### WHAT TO DO
Below are the entries. Transcribe exactly the lines from the one with "The image size is (141, 102)." through the one with "Edit playlist details", ends included, and leave out all others.

Dataset entries
==================================================

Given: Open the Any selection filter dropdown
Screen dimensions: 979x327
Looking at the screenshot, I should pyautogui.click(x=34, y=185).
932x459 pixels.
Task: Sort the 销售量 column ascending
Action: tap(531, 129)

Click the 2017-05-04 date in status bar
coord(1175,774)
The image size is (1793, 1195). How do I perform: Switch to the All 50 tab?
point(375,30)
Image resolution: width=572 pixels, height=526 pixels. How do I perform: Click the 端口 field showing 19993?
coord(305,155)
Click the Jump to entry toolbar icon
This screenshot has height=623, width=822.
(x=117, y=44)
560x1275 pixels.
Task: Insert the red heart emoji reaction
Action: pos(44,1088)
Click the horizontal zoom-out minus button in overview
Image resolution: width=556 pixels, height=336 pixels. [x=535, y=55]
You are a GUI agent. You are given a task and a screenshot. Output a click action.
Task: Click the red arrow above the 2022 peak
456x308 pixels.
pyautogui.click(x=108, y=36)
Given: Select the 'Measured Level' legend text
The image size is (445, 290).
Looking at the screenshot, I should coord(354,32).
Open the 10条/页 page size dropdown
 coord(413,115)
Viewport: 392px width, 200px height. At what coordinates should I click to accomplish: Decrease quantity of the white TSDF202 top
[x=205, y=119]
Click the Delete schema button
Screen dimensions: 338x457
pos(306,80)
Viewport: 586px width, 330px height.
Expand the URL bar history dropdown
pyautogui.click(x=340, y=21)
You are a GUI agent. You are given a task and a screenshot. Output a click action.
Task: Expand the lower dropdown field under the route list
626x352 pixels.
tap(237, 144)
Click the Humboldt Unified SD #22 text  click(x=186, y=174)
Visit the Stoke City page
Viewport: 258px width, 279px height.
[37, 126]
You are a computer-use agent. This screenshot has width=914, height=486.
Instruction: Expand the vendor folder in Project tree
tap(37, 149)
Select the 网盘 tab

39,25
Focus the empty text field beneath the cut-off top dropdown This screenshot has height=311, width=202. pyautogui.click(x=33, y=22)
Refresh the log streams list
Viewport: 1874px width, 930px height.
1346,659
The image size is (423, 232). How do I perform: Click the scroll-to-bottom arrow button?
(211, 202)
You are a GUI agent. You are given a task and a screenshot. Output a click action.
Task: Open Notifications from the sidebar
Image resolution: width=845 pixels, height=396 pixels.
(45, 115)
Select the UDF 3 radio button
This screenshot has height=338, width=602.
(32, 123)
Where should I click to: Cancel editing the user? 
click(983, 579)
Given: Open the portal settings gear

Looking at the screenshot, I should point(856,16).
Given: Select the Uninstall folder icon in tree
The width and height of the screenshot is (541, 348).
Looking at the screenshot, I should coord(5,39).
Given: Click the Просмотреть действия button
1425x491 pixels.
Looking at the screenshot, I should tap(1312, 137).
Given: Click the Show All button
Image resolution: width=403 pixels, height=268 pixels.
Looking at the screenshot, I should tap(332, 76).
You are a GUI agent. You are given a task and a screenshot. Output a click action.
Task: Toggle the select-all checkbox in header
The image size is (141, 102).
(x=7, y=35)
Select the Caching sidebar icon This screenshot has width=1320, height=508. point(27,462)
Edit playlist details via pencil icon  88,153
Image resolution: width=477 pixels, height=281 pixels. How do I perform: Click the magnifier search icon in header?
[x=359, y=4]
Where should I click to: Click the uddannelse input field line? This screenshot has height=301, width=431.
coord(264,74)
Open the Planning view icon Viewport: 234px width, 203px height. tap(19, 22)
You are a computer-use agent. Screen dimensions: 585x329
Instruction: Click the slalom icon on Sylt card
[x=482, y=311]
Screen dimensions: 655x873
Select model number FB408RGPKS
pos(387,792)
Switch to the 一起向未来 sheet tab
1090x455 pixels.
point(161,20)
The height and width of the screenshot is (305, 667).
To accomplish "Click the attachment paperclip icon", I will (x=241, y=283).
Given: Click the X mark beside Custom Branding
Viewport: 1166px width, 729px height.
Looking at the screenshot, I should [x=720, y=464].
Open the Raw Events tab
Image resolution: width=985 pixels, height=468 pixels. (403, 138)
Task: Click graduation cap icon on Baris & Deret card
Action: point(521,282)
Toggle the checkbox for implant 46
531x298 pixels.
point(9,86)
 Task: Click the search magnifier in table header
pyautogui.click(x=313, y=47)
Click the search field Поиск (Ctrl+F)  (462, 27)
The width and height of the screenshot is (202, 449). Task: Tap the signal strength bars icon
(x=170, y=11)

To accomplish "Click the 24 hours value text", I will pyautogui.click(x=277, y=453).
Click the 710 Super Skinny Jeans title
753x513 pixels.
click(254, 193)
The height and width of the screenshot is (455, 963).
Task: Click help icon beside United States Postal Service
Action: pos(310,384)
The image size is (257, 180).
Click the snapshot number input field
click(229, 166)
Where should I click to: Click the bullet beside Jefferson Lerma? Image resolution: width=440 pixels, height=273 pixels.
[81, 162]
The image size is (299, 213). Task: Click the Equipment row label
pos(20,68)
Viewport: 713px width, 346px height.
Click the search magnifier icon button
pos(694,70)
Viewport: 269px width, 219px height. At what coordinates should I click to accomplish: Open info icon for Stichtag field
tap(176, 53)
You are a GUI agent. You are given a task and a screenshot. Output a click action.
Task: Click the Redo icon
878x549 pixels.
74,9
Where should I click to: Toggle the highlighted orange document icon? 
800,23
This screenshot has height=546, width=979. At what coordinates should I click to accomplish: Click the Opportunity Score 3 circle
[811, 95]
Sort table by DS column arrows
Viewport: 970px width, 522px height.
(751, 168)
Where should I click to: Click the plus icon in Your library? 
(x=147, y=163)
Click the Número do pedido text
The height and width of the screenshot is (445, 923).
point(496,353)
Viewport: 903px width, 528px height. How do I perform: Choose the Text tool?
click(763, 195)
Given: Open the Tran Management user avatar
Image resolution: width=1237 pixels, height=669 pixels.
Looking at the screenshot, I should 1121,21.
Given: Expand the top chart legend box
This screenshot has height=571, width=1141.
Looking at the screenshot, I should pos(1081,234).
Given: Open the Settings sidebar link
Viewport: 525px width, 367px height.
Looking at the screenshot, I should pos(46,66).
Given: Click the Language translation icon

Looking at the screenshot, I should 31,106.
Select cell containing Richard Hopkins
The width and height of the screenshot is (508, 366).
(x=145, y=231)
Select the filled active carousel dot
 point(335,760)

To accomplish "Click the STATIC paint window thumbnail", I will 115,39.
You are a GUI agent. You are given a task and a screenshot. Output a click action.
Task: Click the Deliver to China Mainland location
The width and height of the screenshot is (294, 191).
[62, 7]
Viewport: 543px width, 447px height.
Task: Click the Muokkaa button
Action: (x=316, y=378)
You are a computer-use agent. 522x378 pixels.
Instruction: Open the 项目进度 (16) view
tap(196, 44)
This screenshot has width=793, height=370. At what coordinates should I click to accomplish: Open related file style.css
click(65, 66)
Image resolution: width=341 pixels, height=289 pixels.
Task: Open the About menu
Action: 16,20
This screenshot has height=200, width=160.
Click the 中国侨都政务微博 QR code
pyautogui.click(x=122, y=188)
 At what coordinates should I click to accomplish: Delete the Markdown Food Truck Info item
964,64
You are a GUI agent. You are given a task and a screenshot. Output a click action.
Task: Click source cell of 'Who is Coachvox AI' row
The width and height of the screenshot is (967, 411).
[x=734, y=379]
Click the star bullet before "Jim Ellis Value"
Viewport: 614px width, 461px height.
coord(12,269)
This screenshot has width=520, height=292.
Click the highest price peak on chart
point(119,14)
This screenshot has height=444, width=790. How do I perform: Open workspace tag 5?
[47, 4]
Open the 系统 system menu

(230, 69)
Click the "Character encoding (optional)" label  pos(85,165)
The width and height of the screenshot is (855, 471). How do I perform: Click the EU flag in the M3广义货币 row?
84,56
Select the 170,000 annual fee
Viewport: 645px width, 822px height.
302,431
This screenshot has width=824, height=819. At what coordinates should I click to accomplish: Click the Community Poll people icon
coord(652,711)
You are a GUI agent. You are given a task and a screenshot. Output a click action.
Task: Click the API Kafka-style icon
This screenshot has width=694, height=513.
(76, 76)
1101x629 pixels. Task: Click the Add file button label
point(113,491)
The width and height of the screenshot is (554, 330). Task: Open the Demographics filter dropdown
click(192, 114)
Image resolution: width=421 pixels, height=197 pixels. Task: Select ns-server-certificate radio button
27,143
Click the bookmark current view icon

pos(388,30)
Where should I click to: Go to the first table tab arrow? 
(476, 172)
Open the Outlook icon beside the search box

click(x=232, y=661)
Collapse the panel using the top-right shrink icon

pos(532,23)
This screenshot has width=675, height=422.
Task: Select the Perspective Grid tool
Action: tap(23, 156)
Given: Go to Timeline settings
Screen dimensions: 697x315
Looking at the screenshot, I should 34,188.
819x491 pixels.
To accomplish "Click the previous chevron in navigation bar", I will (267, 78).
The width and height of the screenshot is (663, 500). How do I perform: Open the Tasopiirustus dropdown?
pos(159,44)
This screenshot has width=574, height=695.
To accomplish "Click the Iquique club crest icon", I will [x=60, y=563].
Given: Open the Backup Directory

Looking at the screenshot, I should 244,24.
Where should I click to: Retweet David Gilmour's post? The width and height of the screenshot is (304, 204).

==================================================

### YOUR RESPONSE
The image size is (141, 102).
(x=7, y=35)
Select the Caching sidebar icon This screenshot has width=1320, height=508. point(27,462)
Edit playlist details via pencil icon  88,153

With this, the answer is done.